Tuesday, November 6, 2012

Caveats about thermopower interpretation

The thermoelectric power of a metal is rather complex. Even Ashcroft and Mermin suggested that it was difficult to interpret and relate to the theoretical calculations.
Earlier posts have considered some of the subtleties, particularly in strongly correlated electron systems.

To me a couple of recent experimental papers present beautiful data but are not cautious enough in their interpretation. They need to rule out alternative explanations [see below] before I will be convinced of the explanations that they propose.

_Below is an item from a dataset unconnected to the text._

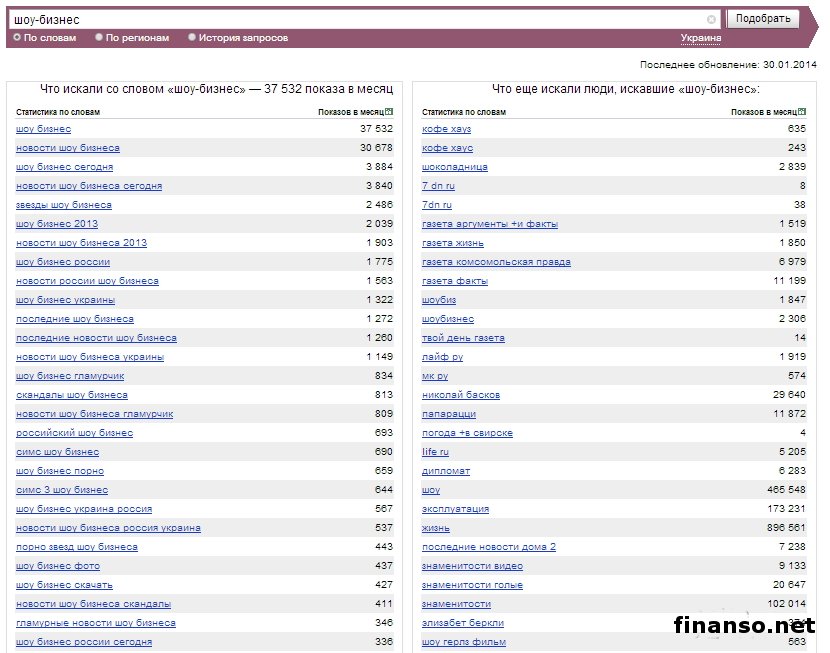Click the 'шоколадница' link in right table
Viewport: 830px width, 653px height.
coord(454,167)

Fermi-surface reconstruction by stripe order in cuprate superconductors
F. Laliberté, J. Chang, N. Doiron-Leyraud, E. Hassinger, R. Daou, M. Rondeau, B.J. Ramshaw, R. Liang,  D.A. Bonn, W.N. Hardy, S. Pyon, T. Takayama, H. Takagi, I. Sheikin, L. Malone, C. Proust, K. Behnia, and Louis Taillefer

They observe a sign change in the thermopower and associate this with a Fermi surface reconstruction, stripe formation, and a quantum phase transition.
S. Arsenijević, H. Hodovanets, R. Gaál, L. Forró, S. L. Bud'ko, P. C. Canfield

In both papers, the fact that S/T for a specific doping has a logarithmic temperature dependence over about a decade in temperature is equated with quantum criticality.

Why am I not convinced?

1. A recent preprint shows the cuprate data can be explained using the semi-classical Boltzmann equation and a Functional Renormalisation Group treatment of the Hubbard model (see Figure 10). The sign change is associated with a the van Hove singularity and a Lifshitz transition.

2. Dynamical mean-field theory (DMFT) shows how the thermopower can change sign as a function of temperature due to strong correlations and the associated low coherence temperatures. (See e.g. Figure 4 in this preprint which I discussed in an earlier post).

I suspect that a DMFT treatment of the relevant multi-band Hubbard model with Hund's rule coupling [a la Park, Haule, Kotliar] will be able to explain the thermopower data for the pnictides.